Riot Gamesは10月25日、『LoL』のパッチ13.21を配信した。パッチでは2年ぶりに新モード「ネクサスブリッツ」が復活したり、苦戦しているとされた攻撃力主体のジャングラーに対する強化の調整などが施されたりした。「カ・サンテ」はその中で強化されたチャンピオンのひとりだ。

カ・サンテはトンファーを携えて戦う、タンク役のチャンピオンだ。スキルでは相手にスローやノックバックを与えたり、味方にシールドを付与したりなどして支援しつつ戦うこととなる。

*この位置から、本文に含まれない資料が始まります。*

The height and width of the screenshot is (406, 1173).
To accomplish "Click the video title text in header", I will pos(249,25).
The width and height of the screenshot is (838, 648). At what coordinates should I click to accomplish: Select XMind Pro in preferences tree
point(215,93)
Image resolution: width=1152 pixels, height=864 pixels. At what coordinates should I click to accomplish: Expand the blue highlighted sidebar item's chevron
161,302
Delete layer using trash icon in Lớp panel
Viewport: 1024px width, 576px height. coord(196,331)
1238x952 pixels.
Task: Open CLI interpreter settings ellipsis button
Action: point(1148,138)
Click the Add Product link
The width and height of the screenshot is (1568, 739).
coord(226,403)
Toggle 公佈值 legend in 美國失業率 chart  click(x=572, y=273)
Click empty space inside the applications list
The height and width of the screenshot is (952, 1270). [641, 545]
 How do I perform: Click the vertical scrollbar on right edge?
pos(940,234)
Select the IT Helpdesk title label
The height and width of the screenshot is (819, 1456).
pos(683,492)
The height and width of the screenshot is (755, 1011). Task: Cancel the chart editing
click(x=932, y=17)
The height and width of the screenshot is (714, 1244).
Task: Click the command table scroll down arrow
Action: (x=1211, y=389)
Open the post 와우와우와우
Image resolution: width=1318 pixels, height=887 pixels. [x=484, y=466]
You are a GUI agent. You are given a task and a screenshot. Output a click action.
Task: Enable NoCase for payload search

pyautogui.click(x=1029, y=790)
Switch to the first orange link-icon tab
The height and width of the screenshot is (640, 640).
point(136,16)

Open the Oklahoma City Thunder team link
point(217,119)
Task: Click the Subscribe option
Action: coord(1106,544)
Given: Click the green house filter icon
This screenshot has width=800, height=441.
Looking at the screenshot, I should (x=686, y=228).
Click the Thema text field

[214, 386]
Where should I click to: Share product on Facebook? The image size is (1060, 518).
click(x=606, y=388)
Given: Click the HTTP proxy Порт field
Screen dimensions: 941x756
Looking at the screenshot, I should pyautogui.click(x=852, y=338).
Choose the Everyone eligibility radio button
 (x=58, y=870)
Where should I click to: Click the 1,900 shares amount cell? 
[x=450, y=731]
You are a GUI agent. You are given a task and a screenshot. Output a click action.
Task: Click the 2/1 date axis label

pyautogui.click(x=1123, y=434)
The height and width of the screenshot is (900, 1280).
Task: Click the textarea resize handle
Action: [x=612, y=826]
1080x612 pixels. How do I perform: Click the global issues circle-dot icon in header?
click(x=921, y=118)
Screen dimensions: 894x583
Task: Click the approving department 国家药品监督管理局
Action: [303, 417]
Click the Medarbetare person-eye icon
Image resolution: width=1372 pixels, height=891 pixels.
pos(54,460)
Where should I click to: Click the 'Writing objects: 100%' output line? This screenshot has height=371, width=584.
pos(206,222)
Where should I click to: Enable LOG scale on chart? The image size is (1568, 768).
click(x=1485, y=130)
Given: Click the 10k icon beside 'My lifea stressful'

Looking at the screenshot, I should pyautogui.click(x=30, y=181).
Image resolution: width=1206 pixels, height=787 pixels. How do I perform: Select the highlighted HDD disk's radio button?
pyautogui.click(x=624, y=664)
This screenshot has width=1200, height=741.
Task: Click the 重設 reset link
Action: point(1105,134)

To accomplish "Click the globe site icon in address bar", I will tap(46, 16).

しかしカ・サンテはアルティメットスキルを発動すると、指定した敵チャンピオンを捉え、オールアウト形態となる。オールアウト形態中は最大体力と防御力が割合で減少する。その代わり、攻撃力と攻撃速度が上昇。相手に与えたダメージの一部を回復し、スキルの性能も変化する。つまりカ・サンテは通常時はタンク役だが、アルティメットスキル発動時はファイターとしてダメージを出すことも可能となるチャンピオンというわけだ。




カ・サンテは強いか、ちょうどいいか

パッチ13.21ではカ・サンテに対して、「彼自身のパワーを高めること」を目的とした調整がおこなわれた。具体的にはオールアウト形態になったときの攻撃速度や相手に与える追加ダメージ、スキルWで与えられるスタンの効果時間が上方修正されつつ、コンボを難しくすることを目的としてスキルの詠唱時間が長くなるなどした。この調整について、海外掲示板Redditでは議論が起こっている。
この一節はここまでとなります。